Most Zimbabweans in South Africa say they support the MDC and its leader, Prime Minister Morgan Tsvangirai.

The party’s South Africa chairman, Kwanele Moyo, says Zimbabweans here are eager to participate.

“Zimbabweans in the diaspora, especially in South Africa, they have suffered enough. The fact that they have suffered enough, that, on its own, is going to push them to make sacrifices that they go back to vote [at] home,” Moyo stated.

For many, going home just to vote is not financially possible. There are also fears of violence which marred the last election in 2008 - much of it aimed at MDC supporters.

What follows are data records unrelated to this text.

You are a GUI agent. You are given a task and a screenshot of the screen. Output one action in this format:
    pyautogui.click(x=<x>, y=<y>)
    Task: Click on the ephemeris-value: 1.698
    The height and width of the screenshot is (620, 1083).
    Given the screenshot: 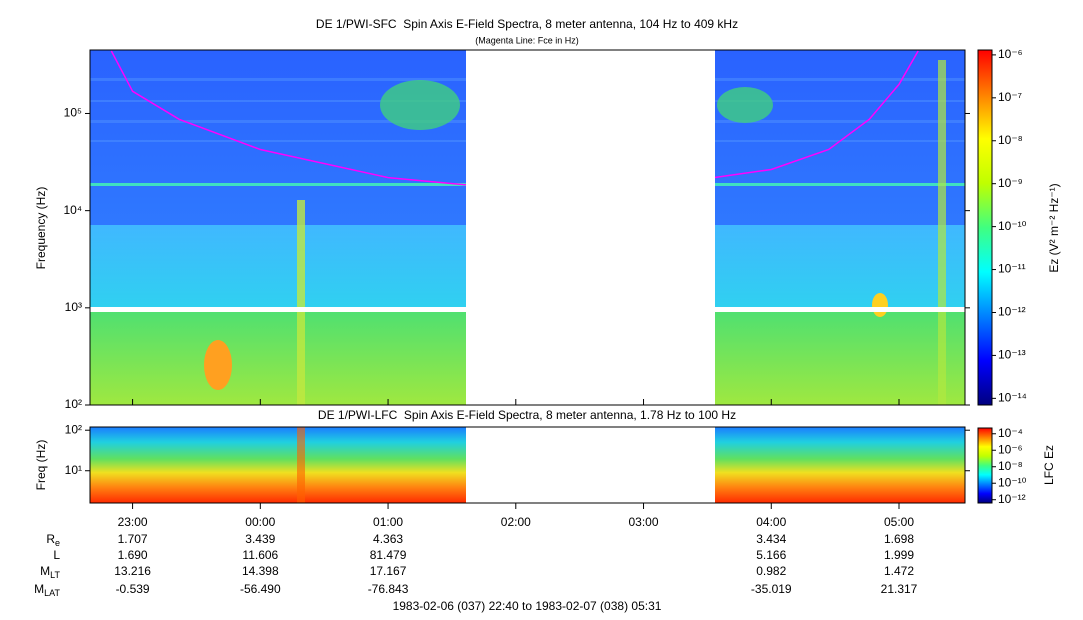 What is the action you would take?
    pyautogui.click(x=899, y=539)
    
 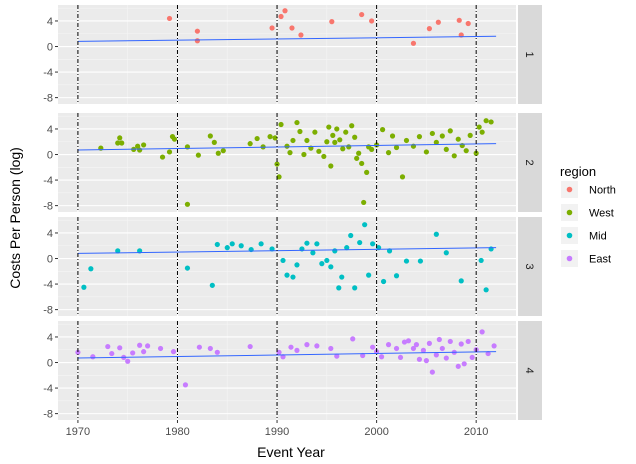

But former MDC activist Felicia Anthonio says she is willing to take the risk.

“I have to go back and vote, so that Zimbabwe must come back on its feet again,” she explained.

Others, like 52-year-old Romeo Mare, wish they could vote in South Africa. “I thought they were going to allow us to vote like what happened in Kenya," he noted.

"In Kenya, they were allowed to vote in Africa, the diaspora people in Africa, they were allowed to vote while in their diaspora countries. I’m disappointed.”

Mare says his disability and poverty will keep him away from the polls, but like his countrymen, he says he has boundless hope that he can one day return home.